### The exercise
Put the entries below into a numbered list, one line per item, leaving out any blank lines and the pictures.

### Dataset records
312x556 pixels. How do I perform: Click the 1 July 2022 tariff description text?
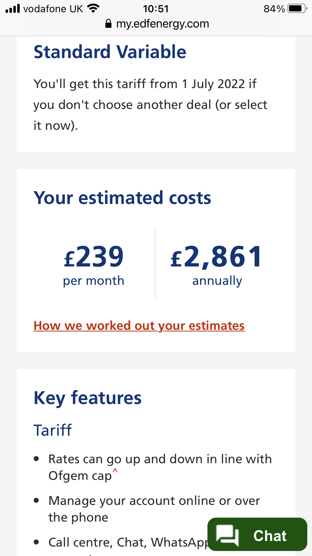pos(150,105)
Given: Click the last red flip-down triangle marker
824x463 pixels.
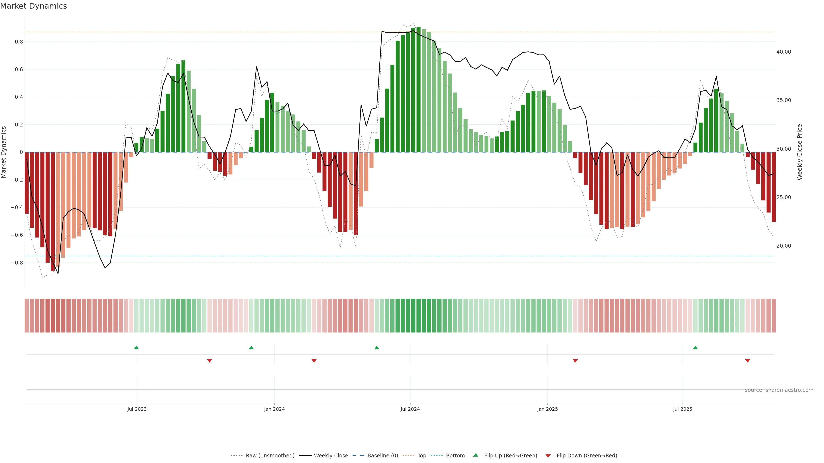Looking at the screenshot, I should tap(748, 361).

### Output of the exercise
1. 312x556 pixels. How do I perform: Click the 1 July 2022 tariff description text?
2. pos(150,105)
3. Given: Click the last red flip-down triangle marker
4. 824x463 pixels.
5. Looking at the screenshot, I should tap(748, 361).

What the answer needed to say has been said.